Bjorkstrand will never be a big hitter, but this season, he's not absorbing the big hits he seemed to take with regularity in his first couple of NHL seasons. And when it comes to protecting the puck, battling along the wall and other feats of useful strength, Bjorkstrand has gotten quite a bit better in the eyes of head coach John Tortorella.
"It's one of the biggest improvements of his game," Tortorella said. "Throughout this year -- and as I've said, the last quarter of last year -- you could see him doing the work along the walls, fighting for pucks, protecting pucks. He spent the summer here working on more strength. He's progressed."
The biggest example of that came on Bjorkstrand's game-winning goal in the final minutes during the Jackets' last game before the All-Star break. The winger skated onto a long pass from Seth Jones as he crossed the blue line, but it seemed like Winnipeg defenseman Dmitry Kulikov had him lined up for a check along the boards.
But as Kulikov advanced on him, Bjorkstrand threw out his left arm and brushed him aside. The force of that contact pushed Bjorkstrand back into the boards, and at one point, he was up on one skate, but he was able to keep his balance and right the ship before advancing on Laurent Brossoit and roofing a shot into the only little bit of daylight that existed over the goalie's shoulder.
Video: WPG@CBJ: Bjorkstrand sends puck top shelf for lead
"I think he's stepped up, and the last game he played, it's such a big goal that a lot of goal scorers can't score in that little spot that he tucked it in," Tortorella said. "I'm thrilled about where he's going with his game."
That tally gave Bjorkstrand a number of impressive streaks. It made him the first player in Blue Jackets history to score multiple goals in three consecutive games, as the winger had tallied twice Dec. 21 vs. New Jersey before suffering an oblique injury and then two more times Jan. 19 in his return to the ice against the New York Rangers.
He also has the game-winning goal in three straight games as well as nine tallies in his last six games, a hot streak the likes of which has rarely been seen in franchise history. Despite missing nearly a month of play, his 16 goals give him the team lead for the season.
It's far from the first hot streak of his career -- Bjorkstrand had 63 goals in 59 games his last year of junior hockey and scored nine times in the last 10 games last year on the way to a career-best 23 goals -- and he's learned how to live in those moments over the years.
"When you feel it, you just feel it," Bjorkstrand said. "It seems like different types of shots go in where other times they wouldn't go in. It's a good feeling. It's definitely something you try to hold on to."

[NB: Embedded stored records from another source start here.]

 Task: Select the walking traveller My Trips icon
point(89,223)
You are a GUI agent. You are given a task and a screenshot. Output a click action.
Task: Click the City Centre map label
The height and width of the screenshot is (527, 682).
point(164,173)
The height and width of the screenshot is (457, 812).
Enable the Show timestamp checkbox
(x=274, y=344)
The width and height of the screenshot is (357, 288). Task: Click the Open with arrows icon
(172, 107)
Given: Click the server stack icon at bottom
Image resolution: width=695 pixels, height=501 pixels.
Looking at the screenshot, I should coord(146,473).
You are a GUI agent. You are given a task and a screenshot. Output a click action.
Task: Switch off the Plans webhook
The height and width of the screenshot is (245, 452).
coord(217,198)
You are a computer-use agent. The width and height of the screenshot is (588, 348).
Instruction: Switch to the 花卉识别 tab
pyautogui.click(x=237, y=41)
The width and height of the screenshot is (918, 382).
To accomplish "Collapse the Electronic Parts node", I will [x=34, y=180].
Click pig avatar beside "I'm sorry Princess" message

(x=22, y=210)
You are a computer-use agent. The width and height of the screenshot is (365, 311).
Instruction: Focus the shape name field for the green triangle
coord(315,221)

Yet his offensive contributions are far from the only impressive part of his game. Of the NHL forwards to skate at least 200 minutes of 5-on-5 ice time this season, Bjorkstrand ranks sixth in the league with an expected goals percentage of 59.5 percent when he's on the ice.
The Blue Jackets also have 57.2 percent of the scoring chances at 5-on-5 when he's on the ice, as well as impressive shot advantages, showing a player who has become one of the game's elite at both creating shot quality for his team and suppressing it for the other.
That ability to excel when it comes to dictating game play is one of the reasons Bjorkstrand has seen a huge increase in ice time, going from an average of 12:20 a year ago to 17:23 this year. No Artemi Panarin around also plays into it, but the reality is the former third-round pick is blossoming into one of the top all-around players in the game.
"Some players are able to come in and dominate a little bit more in the beginning," he said. "For me, I just tried to stick with the process, every year trying to take a bigger and bigger step. This year, I've taken a bigger jump and it's just given me an opportunity to get more ice time and take a bigger role, and that's what I've been trying to do."